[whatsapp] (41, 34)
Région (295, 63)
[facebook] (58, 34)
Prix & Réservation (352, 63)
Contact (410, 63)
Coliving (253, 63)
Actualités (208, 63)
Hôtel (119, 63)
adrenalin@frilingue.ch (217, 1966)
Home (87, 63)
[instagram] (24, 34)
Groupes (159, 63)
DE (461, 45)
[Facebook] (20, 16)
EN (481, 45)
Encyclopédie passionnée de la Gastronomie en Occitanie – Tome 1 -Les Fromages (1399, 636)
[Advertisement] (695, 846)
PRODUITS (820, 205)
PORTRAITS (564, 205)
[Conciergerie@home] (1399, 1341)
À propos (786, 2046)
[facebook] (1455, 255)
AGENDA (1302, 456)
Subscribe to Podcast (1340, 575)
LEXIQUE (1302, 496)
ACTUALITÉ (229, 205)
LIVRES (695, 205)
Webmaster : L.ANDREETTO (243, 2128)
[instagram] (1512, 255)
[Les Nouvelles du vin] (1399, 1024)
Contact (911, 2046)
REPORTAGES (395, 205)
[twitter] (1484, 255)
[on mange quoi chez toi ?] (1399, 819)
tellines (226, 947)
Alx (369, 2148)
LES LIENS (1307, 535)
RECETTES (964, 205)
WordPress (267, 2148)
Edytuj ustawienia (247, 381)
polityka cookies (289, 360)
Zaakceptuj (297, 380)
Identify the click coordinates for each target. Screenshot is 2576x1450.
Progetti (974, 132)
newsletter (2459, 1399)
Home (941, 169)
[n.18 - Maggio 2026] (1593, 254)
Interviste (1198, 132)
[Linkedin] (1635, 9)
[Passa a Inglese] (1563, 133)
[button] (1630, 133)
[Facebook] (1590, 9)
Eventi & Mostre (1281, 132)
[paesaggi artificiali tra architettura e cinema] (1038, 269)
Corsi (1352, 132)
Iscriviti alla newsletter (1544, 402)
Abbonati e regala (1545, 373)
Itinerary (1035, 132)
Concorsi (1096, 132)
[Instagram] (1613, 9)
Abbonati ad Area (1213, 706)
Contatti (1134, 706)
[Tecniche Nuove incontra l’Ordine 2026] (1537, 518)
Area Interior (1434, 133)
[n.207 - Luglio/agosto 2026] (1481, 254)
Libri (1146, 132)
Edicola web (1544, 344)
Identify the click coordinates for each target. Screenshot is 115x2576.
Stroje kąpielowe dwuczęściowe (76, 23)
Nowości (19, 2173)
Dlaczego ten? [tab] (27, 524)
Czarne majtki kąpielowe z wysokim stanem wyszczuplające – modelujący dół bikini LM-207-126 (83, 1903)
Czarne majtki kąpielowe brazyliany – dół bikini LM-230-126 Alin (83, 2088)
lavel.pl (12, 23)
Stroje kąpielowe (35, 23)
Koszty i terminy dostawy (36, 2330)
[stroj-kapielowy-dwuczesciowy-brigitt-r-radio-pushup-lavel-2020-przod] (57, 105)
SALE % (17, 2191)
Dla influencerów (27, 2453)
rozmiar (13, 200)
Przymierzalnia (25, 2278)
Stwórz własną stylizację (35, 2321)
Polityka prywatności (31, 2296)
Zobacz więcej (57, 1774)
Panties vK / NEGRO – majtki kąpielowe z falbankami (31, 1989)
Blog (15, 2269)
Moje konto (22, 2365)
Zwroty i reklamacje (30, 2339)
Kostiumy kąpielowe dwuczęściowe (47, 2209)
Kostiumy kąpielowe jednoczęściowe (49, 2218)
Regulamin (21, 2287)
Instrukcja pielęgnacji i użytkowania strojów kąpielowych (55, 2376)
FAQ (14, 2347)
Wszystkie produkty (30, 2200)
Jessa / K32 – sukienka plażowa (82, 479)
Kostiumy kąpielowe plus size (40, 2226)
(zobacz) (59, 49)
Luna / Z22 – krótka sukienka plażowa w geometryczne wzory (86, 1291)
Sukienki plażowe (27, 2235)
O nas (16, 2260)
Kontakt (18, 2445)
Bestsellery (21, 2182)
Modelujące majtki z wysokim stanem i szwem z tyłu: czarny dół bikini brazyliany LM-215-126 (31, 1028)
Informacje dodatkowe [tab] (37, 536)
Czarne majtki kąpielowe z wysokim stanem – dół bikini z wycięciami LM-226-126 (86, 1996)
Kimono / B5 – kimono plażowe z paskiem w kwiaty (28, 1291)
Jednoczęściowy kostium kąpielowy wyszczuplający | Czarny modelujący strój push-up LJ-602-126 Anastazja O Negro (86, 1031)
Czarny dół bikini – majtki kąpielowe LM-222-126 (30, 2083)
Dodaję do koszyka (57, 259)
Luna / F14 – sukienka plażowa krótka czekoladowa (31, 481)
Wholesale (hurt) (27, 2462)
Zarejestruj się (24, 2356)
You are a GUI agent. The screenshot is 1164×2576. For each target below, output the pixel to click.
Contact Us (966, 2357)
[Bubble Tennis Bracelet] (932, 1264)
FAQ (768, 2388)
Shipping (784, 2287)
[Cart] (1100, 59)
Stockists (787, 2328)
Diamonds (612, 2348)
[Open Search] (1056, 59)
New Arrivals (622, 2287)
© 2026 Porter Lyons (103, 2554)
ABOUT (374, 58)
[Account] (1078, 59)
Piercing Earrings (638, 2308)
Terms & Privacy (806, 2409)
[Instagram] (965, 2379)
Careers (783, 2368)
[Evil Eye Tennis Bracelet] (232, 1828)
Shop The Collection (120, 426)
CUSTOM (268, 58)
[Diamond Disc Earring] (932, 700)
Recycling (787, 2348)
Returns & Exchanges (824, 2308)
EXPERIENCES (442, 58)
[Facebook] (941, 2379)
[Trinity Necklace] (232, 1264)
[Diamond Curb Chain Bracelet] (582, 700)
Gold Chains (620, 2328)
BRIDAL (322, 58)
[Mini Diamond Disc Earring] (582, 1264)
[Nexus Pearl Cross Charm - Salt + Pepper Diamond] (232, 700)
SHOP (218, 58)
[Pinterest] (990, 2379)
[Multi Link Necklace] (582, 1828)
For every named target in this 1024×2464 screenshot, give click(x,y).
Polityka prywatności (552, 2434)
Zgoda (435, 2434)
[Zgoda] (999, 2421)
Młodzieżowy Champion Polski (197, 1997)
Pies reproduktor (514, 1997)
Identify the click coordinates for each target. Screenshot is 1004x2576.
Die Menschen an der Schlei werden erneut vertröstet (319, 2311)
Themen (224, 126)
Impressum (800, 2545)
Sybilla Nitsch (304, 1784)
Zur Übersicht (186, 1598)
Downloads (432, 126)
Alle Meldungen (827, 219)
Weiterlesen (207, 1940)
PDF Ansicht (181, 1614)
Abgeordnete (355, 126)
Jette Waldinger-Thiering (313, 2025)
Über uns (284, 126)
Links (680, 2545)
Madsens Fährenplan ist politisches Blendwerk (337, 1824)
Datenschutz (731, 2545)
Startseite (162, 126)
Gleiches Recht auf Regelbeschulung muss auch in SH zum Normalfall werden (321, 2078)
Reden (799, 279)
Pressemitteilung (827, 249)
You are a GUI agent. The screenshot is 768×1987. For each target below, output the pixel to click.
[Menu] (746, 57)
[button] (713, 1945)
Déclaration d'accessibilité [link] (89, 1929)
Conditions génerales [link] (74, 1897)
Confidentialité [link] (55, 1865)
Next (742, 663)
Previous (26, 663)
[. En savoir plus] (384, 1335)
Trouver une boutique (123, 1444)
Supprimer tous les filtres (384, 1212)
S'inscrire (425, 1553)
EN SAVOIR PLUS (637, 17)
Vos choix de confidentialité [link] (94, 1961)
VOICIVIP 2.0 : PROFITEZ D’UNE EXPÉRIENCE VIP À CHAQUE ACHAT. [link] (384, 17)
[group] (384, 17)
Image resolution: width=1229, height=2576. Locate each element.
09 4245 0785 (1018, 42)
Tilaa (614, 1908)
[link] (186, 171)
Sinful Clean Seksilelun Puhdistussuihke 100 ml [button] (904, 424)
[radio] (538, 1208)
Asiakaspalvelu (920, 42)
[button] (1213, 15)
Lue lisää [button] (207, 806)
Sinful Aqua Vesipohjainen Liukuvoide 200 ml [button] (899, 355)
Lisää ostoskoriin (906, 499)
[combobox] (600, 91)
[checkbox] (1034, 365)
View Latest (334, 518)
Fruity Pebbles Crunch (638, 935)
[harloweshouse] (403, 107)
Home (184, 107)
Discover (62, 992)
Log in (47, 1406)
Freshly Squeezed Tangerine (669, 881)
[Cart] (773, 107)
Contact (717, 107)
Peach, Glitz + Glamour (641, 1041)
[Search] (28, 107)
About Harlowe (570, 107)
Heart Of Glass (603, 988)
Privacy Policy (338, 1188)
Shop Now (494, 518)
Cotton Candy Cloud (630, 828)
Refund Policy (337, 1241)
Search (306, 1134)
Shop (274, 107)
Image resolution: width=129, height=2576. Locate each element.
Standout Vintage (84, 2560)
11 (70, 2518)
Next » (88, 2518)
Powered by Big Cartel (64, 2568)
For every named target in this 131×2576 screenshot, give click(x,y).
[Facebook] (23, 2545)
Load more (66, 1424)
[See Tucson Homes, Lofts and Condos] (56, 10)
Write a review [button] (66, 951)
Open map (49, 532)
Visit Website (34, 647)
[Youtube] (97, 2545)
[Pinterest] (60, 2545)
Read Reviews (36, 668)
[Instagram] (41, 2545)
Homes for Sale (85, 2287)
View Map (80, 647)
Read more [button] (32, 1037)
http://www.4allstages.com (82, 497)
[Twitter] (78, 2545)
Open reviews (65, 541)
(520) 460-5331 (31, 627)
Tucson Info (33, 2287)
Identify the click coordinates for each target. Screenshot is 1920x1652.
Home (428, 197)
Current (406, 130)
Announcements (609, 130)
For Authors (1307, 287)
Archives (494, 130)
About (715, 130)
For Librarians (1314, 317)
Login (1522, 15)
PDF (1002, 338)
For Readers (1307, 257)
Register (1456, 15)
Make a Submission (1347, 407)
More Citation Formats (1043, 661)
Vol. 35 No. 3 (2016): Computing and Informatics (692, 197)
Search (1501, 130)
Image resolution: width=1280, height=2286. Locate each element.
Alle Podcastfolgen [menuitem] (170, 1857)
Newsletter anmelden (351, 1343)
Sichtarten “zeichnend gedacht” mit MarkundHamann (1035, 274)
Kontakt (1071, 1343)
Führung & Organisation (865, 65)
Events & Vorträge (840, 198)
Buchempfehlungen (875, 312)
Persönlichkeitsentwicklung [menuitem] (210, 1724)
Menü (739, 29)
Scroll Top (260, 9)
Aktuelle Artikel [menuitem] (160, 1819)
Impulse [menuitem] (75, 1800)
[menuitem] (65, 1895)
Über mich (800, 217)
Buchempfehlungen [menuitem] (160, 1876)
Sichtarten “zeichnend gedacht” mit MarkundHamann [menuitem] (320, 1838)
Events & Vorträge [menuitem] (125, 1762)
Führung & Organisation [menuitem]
-*-*-
■ Problem details
Would you please write out, exactly and with no other lines, the stretch of the listing above from the line containing "PDF Ansicht (181, 1614)" through the line containing "Vos choix de"?

■ Solution to this task
PDF Ansicht (181, 1614)
Abgeordnete (355, 126)
Jette Waldinger-Thiering (313, 2025)
Über uns (284, 126)
Links (680, 2545)
Madsens Fährenplan ist politisches Blendwerk (337, 1824)
Datenschutz (731, 2545)
Startseite (162, 126)
Gleiches Recht auf Regelbeschulung muss auch in SH zum Normalfall werden (321, 2078)
Reden (799, 279)
Pressemitteilung (827, 249)
You are a GUI agent. The screenshot is 768×1987. For each target below, output the pixel to click.
[Menu] (746, 57)
[button] (713, 1945)
Déclaration d'accessibilité [link] (89, 1929)
Conditions génerales [link] (74, 1897)
Confidentialité [link] (55, 1865)
Next (742, 663)
Previous (26, 663)
[. En savoir plus] (384, 1335)
Trouver une boutique (123, 1444)
Supprimer tous les filtres (384, 1212)
S'inscrire (425, 1553)
EN SAVOIR PLUS (637, 17)
Vos choix de confidentialité [link] (94, 1961)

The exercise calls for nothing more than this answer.